Source passage →
↓
If weightloss is on your agenda, you've probably considered them — read this first

You've seen them on being sold in the internet, stacked up in high-street stores and touted by exhausting Instagram fitness personalities — but, chances are, you don't know enough about fat-burning supplements, fat binders and fat pills.

Promising to annihilate unwanted inches on your waistline and to detonate body fat percentage in record time, yearly sales for fat-burning supplements often exceed £900m in the UK, meaning a significant portion of the health and fitness population is relying on questionable ingredients to get quicker results and an even faster six-pack.

But what's actually inside fat-burning supplements and can you really trust them? Below, we take you through it.

What are fat-burning pills?

Designed to give you a boost in your fat-burning potential, fat-burners are marketed around increasing metabolism, boosting energy and reducing your appetite — a trifecta of solutions that translate to weightloss.

What most people don't realise, however, is that your best-ever body is primarily made in the kitchen — fat-burning supplements alone won't get to your goals if you're diet isn't 'clean' enough.

Designed to supplement your diet, most fat-burning pills often include CLA — Conjugated Linoleic Acid, a polyunsaturated fat found in meat sources — black pepper, proven to reduce development of fat cells, and L-Carnitine Tartrate, an amino acid which helps the body use fat as a source of energy.
↑
Task prompt → State whether each statement below agrees with the article on fat-burning supplements, answering yes or no and quoting the deciding words of the article. 1. Yearly sales of fat-burning supplements in the UK often exceed £900m. 2. Fat-burning supplements alone can bring a person to their goals regardless of diet. 3. CLA is a polyunsaturated fat found in plant sources.

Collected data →
↓
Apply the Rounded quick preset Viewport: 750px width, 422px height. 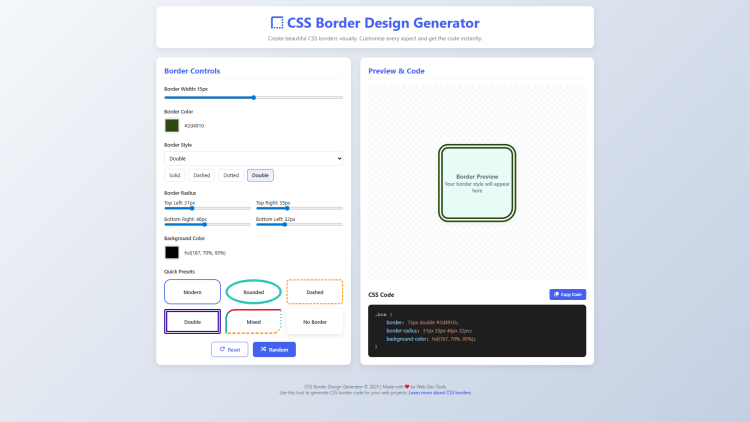(x=254, y=291)
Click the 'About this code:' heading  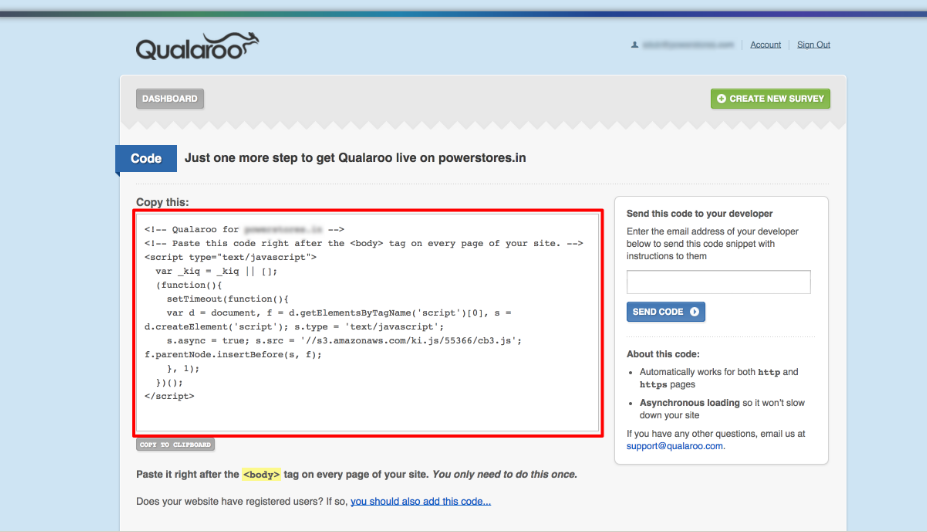coord(662,354)
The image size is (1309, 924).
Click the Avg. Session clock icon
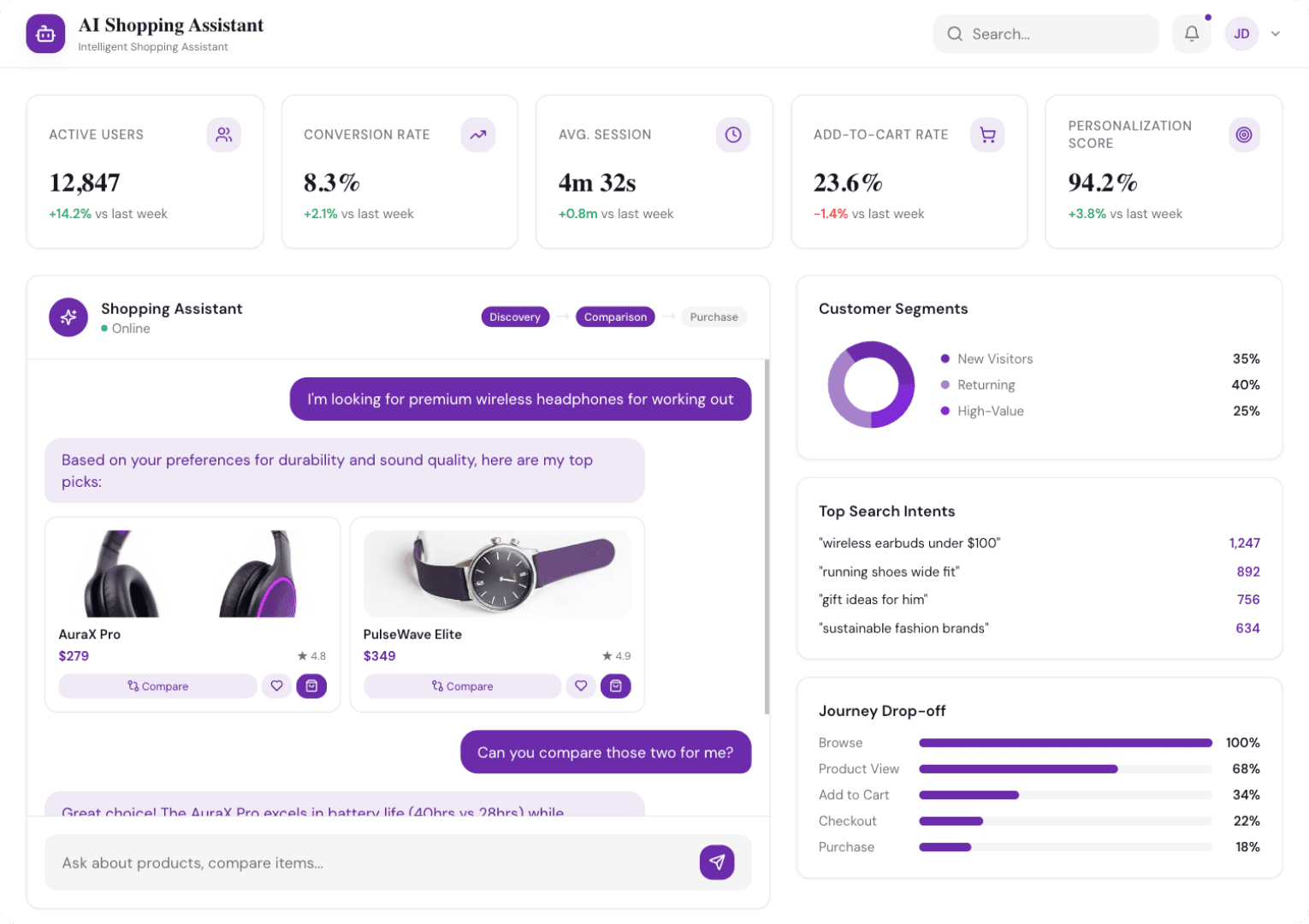(733, 134)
↑
Solution to the exercise →
1. Yes: "yearly sales for fat-burning supplements often exceed £900m in the UK"
2. No: "fat-burning supplements alone won't get to your goals"
3. No: "a polyunsaturated fat found in meat sources"